Slack unveils new admin security controls

Bobby Hellard

7 Aug, 2019

Slack has introduced a slew of security features to give IT admins more control over which employees use can use the service and how.

These new features will help to implement limits on users and devices, including blocking both from accessing their company’s Slack account if they’re deemed to be suspicious or unsecured. 

The changes follow on from the company’s Enterprise Grid service, which was launched last year and promised more user efficiency and tighter security.

“Without proper controls in place, mobile applications can open your employees up to new security risks,” Slack wrote in a blog post. “To alleviate that, we’re rolling out new functionality to ensure that only the right people and approved devices can access your company’s information in Slack.”

To start, Slack is introducing new secondary authentication controls, allowing admins to implement additional layers of security in the form of Face ID, Touch ID, or generated passcodes. This also comes with a time limit function, after which users have to re-authenticate. There are also session management tools to remotely wipe a user’s mobile or desktop session in the event their device is lost or stolen.

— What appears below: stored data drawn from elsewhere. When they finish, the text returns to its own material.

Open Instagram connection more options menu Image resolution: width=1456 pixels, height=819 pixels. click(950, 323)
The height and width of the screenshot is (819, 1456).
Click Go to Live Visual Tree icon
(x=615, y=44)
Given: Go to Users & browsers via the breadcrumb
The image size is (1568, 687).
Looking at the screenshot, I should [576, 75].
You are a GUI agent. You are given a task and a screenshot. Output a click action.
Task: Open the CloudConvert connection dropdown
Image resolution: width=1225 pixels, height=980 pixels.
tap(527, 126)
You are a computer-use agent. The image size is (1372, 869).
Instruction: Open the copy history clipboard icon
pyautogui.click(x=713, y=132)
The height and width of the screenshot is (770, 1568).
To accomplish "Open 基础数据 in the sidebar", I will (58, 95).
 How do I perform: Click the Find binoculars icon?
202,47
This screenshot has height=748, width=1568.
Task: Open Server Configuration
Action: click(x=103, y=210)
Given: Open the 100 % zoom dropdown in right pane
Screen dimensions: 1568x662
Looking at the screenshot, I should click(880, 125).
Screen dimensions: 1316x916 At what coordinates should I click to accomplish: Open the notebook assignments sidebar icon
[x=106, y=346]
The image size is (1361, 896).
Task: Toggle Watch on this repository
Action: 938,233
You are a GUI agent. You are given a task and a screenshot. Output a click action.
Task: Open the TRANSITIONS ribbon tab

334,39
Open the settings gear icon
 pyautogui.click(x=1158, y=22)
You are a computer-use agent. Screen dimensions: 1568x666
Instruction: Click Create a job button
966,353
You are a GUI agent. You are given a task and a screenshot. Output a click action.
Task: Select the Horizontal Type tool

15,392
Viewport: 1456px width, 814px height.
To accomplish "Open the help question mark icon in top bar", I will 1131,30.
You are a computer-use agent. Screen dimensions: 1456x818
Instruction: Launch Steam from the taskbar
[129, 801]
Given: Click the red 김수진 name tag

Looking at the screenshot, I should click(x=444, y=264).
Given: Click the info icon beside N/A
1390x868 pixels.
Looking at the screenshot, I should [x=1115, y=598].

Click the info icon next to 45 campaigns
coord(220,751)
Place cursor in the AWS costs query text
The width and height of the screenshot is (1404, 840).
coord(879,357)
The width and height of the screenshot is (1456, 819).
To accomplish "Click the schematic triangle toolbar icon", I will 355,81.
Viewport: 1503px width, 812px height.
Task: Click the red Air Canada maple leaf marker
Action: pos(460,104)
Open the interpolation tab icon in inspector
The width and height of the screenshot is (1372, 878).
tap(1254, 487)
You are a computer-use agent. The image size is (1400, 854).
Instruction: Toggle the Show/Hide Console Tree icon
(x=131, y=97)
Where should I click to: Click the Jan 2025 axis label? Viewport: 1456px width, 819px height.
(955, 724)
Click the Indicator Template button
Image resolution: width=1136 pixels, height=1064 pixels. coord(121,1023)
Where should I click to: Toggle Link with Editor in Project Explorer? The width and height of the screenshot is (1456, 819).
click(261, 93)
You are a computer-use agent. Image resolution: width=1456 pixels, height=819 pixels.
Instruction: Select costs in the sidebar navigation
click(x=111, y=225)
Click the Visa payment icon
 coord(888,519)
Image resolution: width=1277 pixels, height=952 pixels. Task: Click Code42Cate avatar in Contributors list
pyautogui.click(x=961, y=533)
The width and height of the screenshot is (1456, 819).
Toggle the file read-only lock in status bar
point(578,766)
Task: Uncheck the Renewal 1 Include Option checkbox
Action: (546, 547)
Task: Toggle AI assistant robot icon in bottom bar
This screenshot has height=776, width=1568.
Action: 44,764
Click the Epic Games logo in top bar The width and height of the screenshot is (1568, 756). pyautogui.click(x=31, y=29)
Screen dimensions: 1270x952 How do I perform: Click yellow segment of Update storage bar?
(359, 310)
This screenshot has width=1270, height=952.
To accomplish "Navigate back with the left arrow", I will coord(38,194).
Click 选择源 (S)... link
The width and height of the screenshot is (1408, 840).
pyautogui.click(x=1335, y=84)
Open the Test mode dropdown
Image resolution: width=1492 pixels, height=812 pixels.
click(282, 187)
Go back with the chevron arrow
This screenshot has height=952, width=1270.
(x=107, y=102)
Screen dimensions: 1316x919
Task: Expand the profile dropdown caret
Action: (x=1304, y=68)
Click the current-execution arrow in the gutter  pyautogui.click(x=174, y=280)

Alongside these, Slack also unveiled data sharing protections. New domain whitelisting tools will be available for admins to control which workspaces can be accessed by its employees. Slack said this not only shores up sensitive company information, but it will also help teams focus on their immediate workloads. Another related feature  blocks users from downloading company information to an unmanaged device.

This is just the beginning, according to Slack. Session management controls will soon be added to the admin dashboards, which will allow them to define the maximum number of devices a single employee can be logged into at one time. What’s more, the company is working on a feature where admins can detect if a device has been jailbroken and then block its access to the app.

Slack said these new features are designed for IT professionals “who want to modernise and improve how their organisations work while maintaining compliance with their industry”.

For Jake Moore, cyber security specialist at ESET, it shows that security is slowly becoming important to the normal user, delivering what the people want rather than what the industry thinks the consumer needs.

“With Slack making great steps forward, adding more prominent security functions, it will hopefully make people more aware of the importance of authentication and other protection techniques,” he said. “It might even push other manufacturers into rolling out similar features as default.”